We don’t like to write the same code multiple times. If you have to apply any changes to projects that share files (the files you are editing), you can use git to accomplish this boring task. This is the hypothetical directories structure where the 2 repositories of this example is located:
-- projects/ |---first_repo_path/ |---second_repo_path/
Create the patch
We can start looking for what commit we would like to start to create the patch with. Let’s enter into the first repo and show the last commits:
$ cd projects/first_repo_path/ $ git log --pretty=oneline --abbrev-commit -3 a5f83e3 fixes security bug #123 789f90c fixes security bug #98 48c120e fixes problems with rails_admin
The second command print some important details on our commits. We can now detect our commit target (“789f90c” in our example) and create the patch with the command:
git format-patch -M 789f90c --stdout > fixes_security_bugs.patch
This will create the file fixes_security_bugs.patch the incapsulate the changes of the last two commits.

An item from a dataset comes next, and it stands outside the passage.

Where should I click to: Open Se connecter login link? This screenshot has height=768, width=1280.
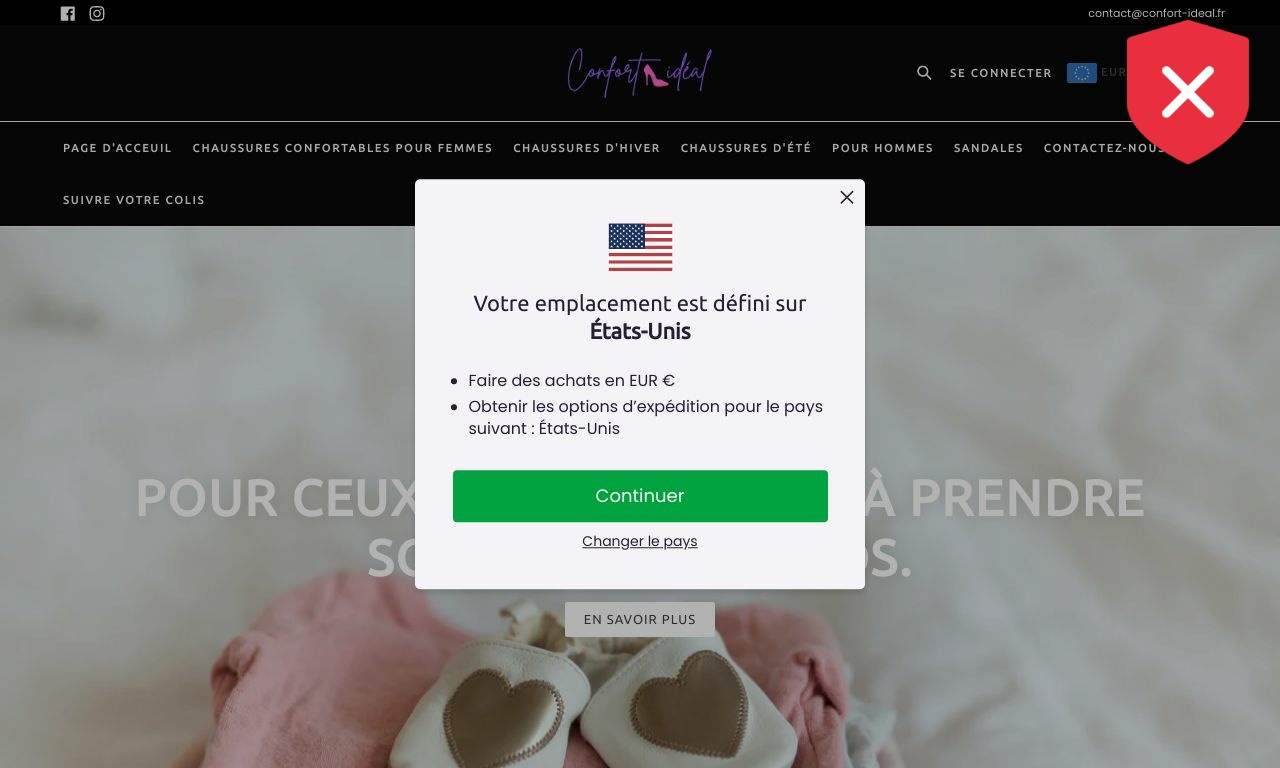point(1001,73)
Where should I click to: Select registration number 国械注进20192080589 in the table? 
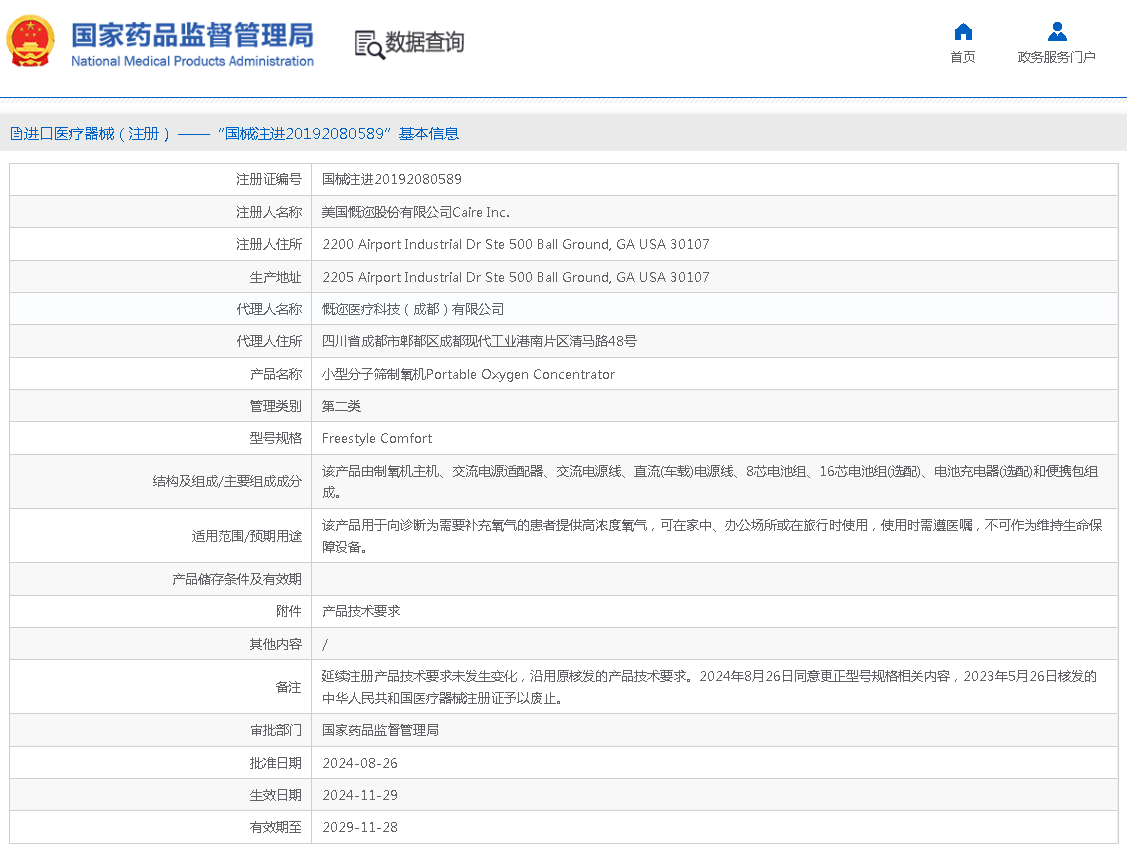click(391, 180)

Apply the patch to other repository
To apply the patch to the other repository, we can move to his root and launch this command:
$ cd ../second_repo_path/ $ git am --signoff < ../first_repo_path/fixes_security_bugs.patch
Resolve possible conflicts
If there are any problems and the patch application fails no changes will be applied to the second repository. We can solve conflict using:
git apply --reject --whitespace=fix fixes_security_bugs.patch
that allows to apply only changes that don’t create conflicts. Refused code will be placed in .rej files that we can manually apply to our original code.